Чарли, сидя на коленях у жениха и доверчиво прислонившись к его груди, думал о том, что Картер, чудесный Картер, будет драться вовсе не за себя, а за Теобальда. Именно для этого он остался в поместье — чтобы защитить брата, если будет нужно.
— Чарли, вы будете заняты сейчас?
— Да, я хотел помочь ухаживать за родившим омегой, супругом Джереми. Вы знаете, что я отпустил его сегодня?
— Да, Картер мне рассказал. Вы хорошо сделали — Гарри в критическом состоянии, врач говорит, не протянет до утра. Идите к нему, мой добрый мальчик. То, что вы хотите сделать, не просто хороший поступок — этим вы завоюете отношение слуг. Мало кто из таких знатных господ, как вы, готовы стать сиделкой для мужа кучера. Вы будете чудесным хозяином моего дома, чудесным мужем и потрясающим отцом наших детей.
— Я люблю вас, — шепнул Чарли и застенчиво чмокнул альфу в уголок губ.
— Люблю вас, — эхом отозвался Теобальд, по-отечески погладив распущенные густые волосы. — Встретимся за ужином.
***
Врачи оказались правы — Гарри, совсем ещё юный омега, выглядел так, что сразу было ясно: надежды нет. Он неподвижно лежал на кровати, безвольно протянув руки вдоль тела, и едва-едва дышал. Он был так бледен, что невнимательному наблюдателю показалось бы, что он уже мёртв, и только слабое дыхание и трепещущие ресницы выдавали теплившуюся в нём жизнь. При виде его, на глаза Чарли навернулись слёзы. Слуги притихли, не понимая, зачем господин явился к смертному одру одного из десятков своих подчинённых.
Чарли был одет очень просто и по-домашнему — чёрные брюки и серая рубашка. Волосы, небрежно забранные в большой пучок, были ещё влажными после ванны. Он окинул взглядом комнату, в которой лежал больной, велел открыть окна, чтобы проветрить её, убрать шторы, чтобы везде было светло.

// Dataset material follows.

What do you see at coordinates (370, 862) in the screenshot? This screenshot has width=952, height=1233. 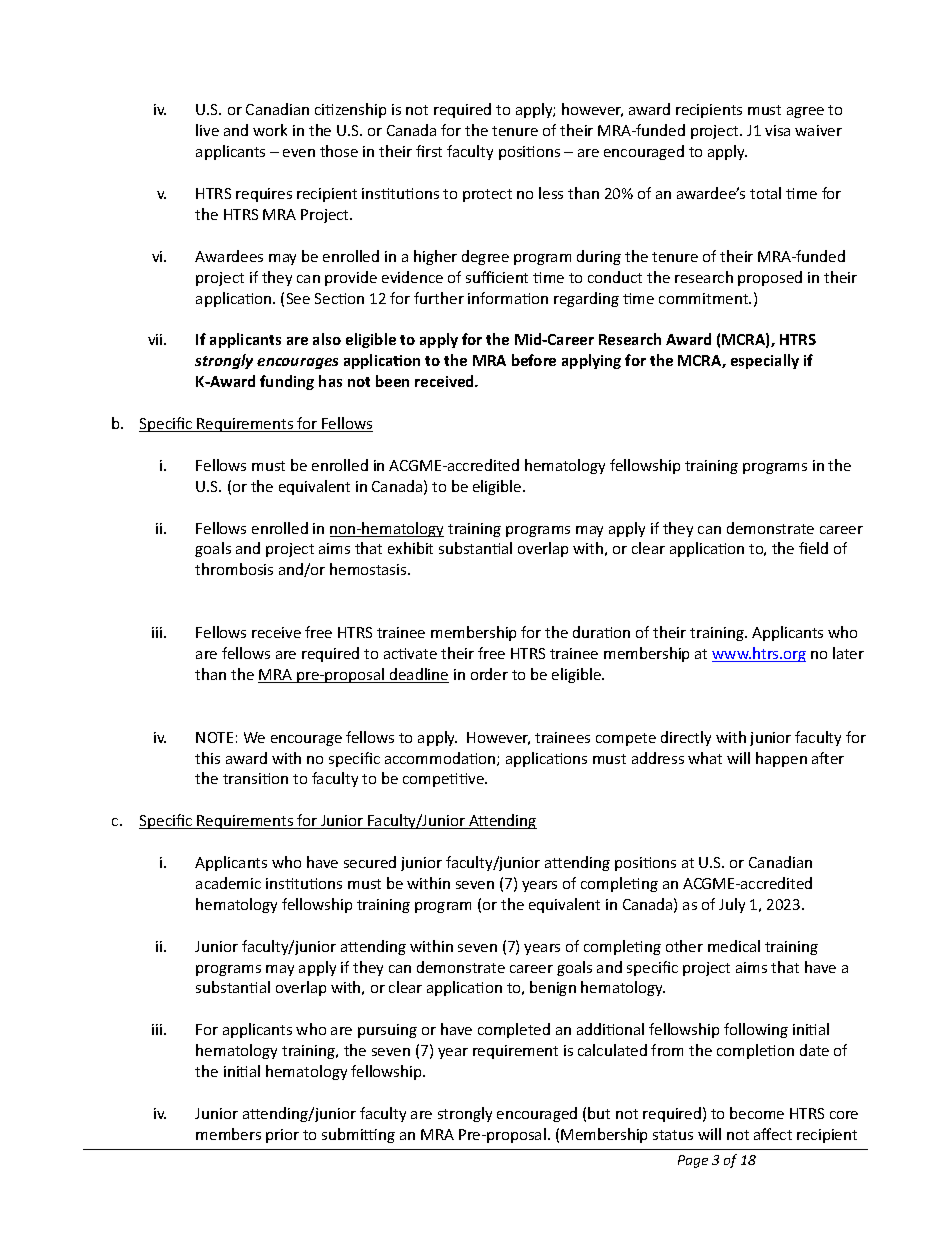 I see `secured` at bounding box center [370, 862].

В открытые окна полился солнечный свет и аромат сирени, росшей прямо под окном. Больной шевельнулся и вдохнул глубже, даже приоткрыл глаза. Джереми, который был тут же, кинулся к кровати и сжал слабо шевелящуюся руку. Лицо Гарри было бледно, губы запеклись кровавой коркой, кожа вокруг глаз пожелтела, скулы резко выделились, а щёки запали. Джереми с болью вглядывался в измождённое лицо, когда больной едва слышно спросил:
— С ребёнком всё… всё хорошо?
— Да, — шёпотом ответил альфа. — Он здоровый и крепкий.
— Позаботься… о нём. Джей, позаботься… И женись второй раз… Малышу нужен отец. Пообещай… мне…
Из глаз Джереми скатилось по слезинке, и он утёр их тыльными сторонами ладоней, а потом снова взял мужа за руку.
— Обещаю… Не хочу, но обещаю…
Гарри замолк, обессиленный разговором. Потом снова приоткрыл глаза, начал бессмысленно шарить по кровати руками, будто ища что-то.
— Дайте ему малыша, — догадался Чарли.
Старый омега, ухаживавший за больным, вышел в соседнюю комнату и вернулся с небольшим свёртком простыней, в котором шевелился маленький человечек. У Гарри не было сил протянуть руки к сыну, и Джереми, взяв кроху на руки, осторожно поднёс к мужу и положил на его грудь. Гарри заплакал, прижимаясь щекой к головке младенца, едва покрытой первым пушком. Джереми хотелось отвернуться и не видеть этих слёз юноши, который не хотел умирать, но он нашёл в себе силы не отвернуться. Гарри перестал плакать, с трудом повернул голову и поцеловал малыша.
Ребёнка унесли, и Чарли, отпустив всех ухаживающих, остался в комнате наедине с Гарри и Джереми. Альфа сидел, понурившись, держа мужа за руку, не в силах оторвать взгляд от его лица.
— Джереми, будь добр, принеси мне кувшин с водой, стакан, тазик и несколько чистых лоскутков ткани.